__About this exercise__. Reproduce word for word the lines of the items below, beginning at the line that contains "Describe the element" and stopping after the line that contains "at that location.". Leave the pictures out of your reproduction.
Top of Supplied information
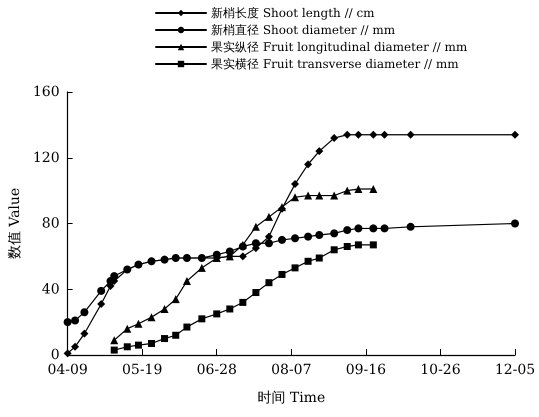  What do you see at coordinates (51, 290) in the screenshot?
I see `y-tick-label: 40` at bounding box center [51, 290].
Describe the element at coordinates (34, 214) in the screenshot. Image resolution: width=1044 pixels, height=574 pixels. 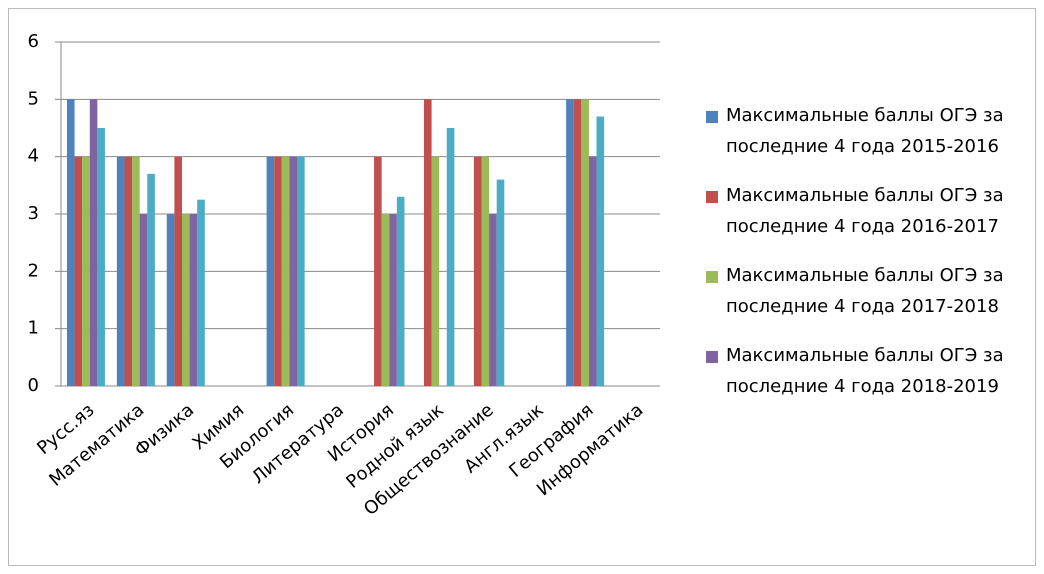
I see `y-tick-label: 3` at that location.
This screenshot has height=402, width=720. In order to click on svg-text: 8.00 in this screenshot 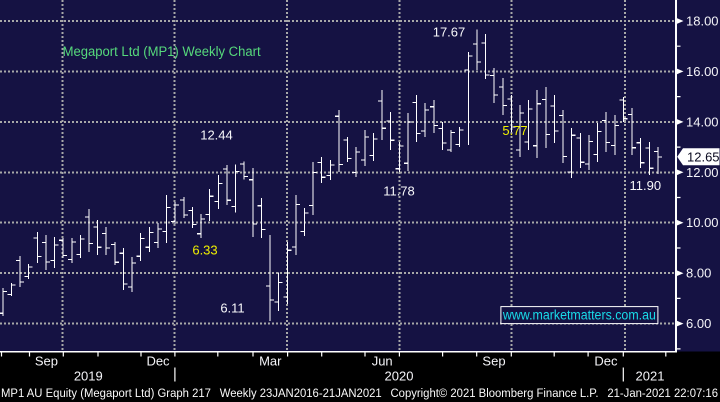, I will do `click(698, 274)`.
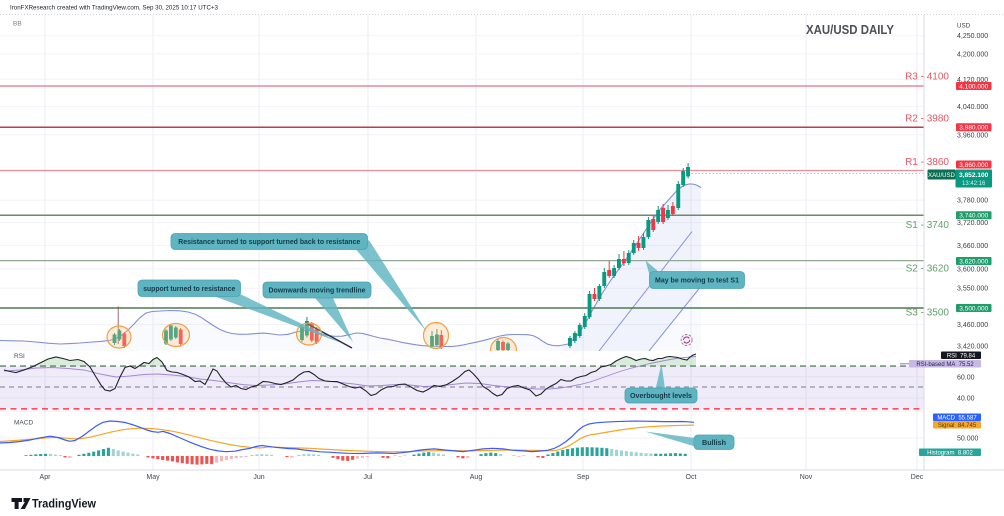  What do you see at coordinates (806, 478) in the screenshot?
I see `svg-text: Nov` at bounding box center [806, 478].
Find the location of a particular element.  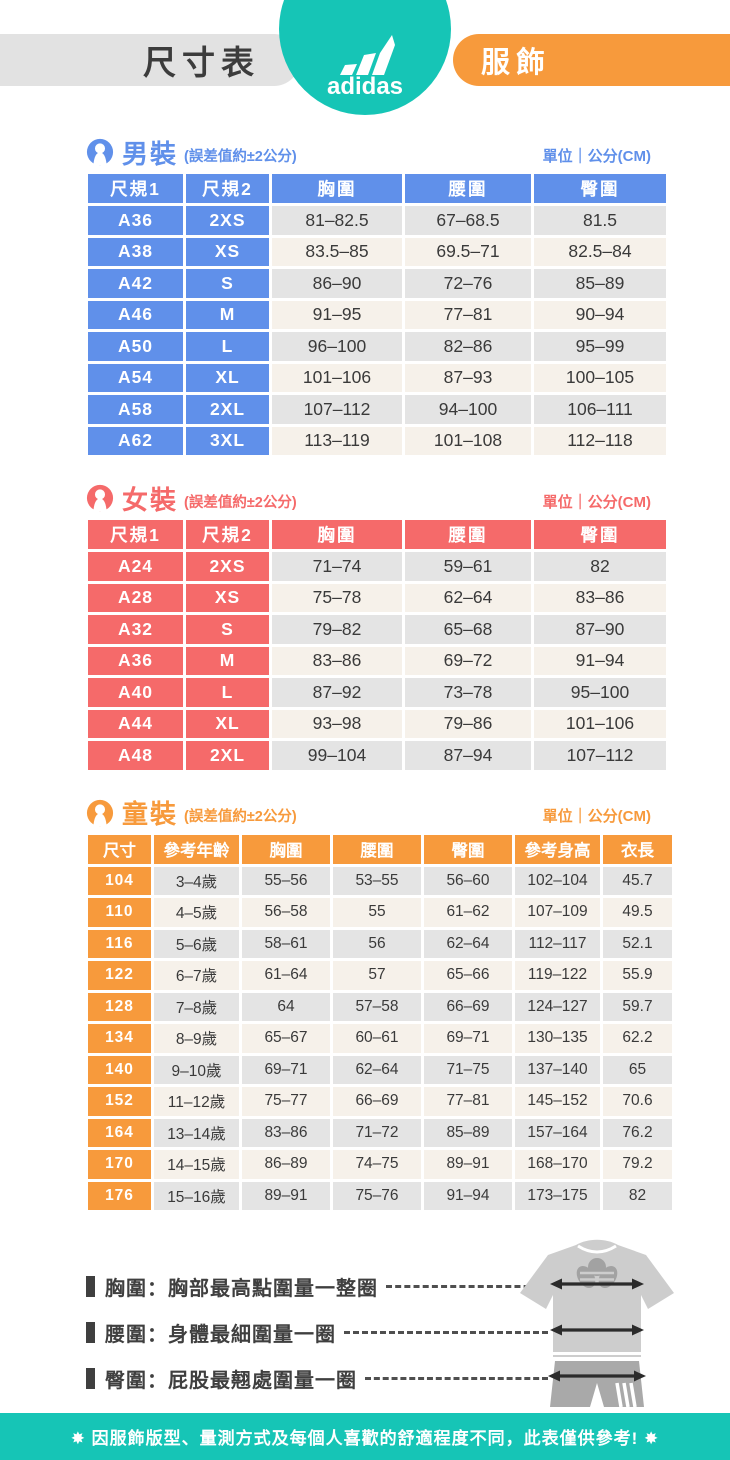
Bottom of Supplied information
__Answer to this task__.
Describe the element at coordinates (34, 214) in the screenshot. Image resolution: width=1044 pixels, height=574 pixels. 
I see `y-tick-label: 3` at that location.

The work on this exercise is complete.